我正在尋找如何在 Pyspark 中一起使用 Group by Aggregate Functions 的解決方案?我的資料框看起來像這樣:
df = sc.parallelize([
('23-09-2020', 'CRICKET'),
('25-11-2020', 'CRICKET'),
('13-09-2021', 'FOOTBALL'),
('20-11-2021', 'BASKETBALL'),
('12-12-2021', 'FOOTBALL')]).toDF(['DATE', 'SPORTS_INTERESTED'])
我想在 SPORTS_INTERESTED Column 上應用 group by 并選擇 MIN of date From DATE Column 。以下是我正在使用的查詢
from pyspark.sql.functions import min
df=df.groupby('SPORTS_INTERESTED').agg(count('SPORTS_INTERESTED').alias('FIRST_COUNT'),(F.min('DATE').alias('MIN_OF_DATE_COLUMN'))).filter((col('FIRST_COUNT')> 1))

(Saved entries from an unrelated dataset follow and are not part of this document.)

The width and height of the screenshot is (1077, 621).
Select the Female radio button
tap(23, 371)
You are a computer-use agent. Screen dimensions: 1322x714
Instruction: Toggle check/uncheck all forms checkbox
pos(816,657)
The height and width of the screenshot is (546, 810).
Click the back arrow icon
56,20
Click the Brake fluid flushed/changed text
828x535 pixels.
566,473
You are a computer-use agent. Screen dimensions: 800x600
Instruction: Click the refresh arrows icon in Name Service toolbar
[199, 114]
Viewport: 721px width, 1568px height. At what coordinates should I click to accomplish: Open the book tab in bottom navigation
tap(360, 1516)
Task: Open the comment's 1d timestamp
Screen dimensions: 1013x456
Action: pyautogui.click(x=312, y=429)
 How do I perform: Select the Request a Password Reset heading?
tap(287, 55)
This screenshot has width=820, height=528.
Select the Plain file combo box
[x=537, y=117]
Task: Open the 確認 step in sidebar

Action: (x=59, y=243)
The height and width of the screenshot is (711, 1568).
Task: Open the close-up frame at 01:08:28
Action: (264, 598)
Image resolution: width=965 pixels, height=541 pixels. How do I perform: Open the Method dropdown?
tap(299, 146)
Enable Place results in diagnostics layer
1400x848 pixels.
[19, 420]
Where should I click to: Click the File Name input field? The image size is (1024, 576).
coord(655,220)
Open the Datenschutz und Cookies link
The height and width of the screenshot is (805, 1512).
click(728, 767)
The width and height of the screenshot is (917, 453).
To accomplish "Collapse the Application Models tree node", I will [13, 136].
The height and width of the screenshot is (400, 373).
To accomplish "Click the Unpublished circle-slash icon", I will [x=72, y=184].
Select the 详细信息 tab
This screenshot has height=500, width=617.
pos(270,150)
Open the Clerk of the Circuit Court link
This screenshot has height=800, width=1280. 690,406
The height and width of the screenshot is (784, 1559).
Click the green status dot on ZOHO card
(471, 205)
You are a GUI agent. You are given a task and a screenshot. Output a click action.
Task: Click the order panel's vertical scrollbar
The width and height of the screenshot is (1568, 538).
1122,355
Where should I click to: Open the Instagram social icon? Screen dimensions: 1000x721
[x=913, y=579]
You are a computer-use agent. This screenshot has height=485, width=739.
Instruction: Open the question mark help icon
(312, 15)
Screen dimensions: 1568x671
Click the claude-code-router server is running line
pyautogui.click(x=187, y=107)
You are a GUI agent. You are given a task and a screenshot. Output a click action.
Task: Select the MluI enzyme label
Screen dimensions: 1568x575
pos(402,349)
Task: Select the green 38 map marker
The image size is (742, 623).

但是當我應用上面的查詢時,我不知道為什么它在輸出值 DESIRED OUTPUT 中給出 MAX 日期而不是 MIN 日期
## ----------------- -------------------
## |SPORTS_INTERESTED| MIN_OF_DATE_COLUMN|
## ------ ---------- -------------------
## | CRICKET |23-09-2020 |
## ------ ---------- -------------------
## | FOOTBALL |13-09-2021 |
----------------- -------------------
我得到的輸出:
## ----------------- ----------------------
## |SPORTS_INTERESTED| MIN_OF_DATE_COLUMN|
## ------ ---------- -------------------
## | CRICKET |25-11-2020 |
## ------ ---------- -------------------
## | FOOTBALL |12-12-2021 |
----------------- -------------------
兩列都是字串資料型別
uj5u.com熱心網友回復:
首先,將字串轉換為日期格式,然后應用 min:
import pyspark.sql.functions as F
df = spark.createDataFrame(data=[
('23-09-2020', 'CRICKET'),
('25-11-2020', 'CRICKET'),
('13-09-2021', 'FOOTBALL'),
('20-11-2021', 'BASKETBALL'),
('12-12-2021', 'FOOTBALL')
], schema=['DATE', 'SPORTS_INTERESTED'])
df = df.withColumn("DATE", F.to_date("DATE", format="dd-MM-yyyy"))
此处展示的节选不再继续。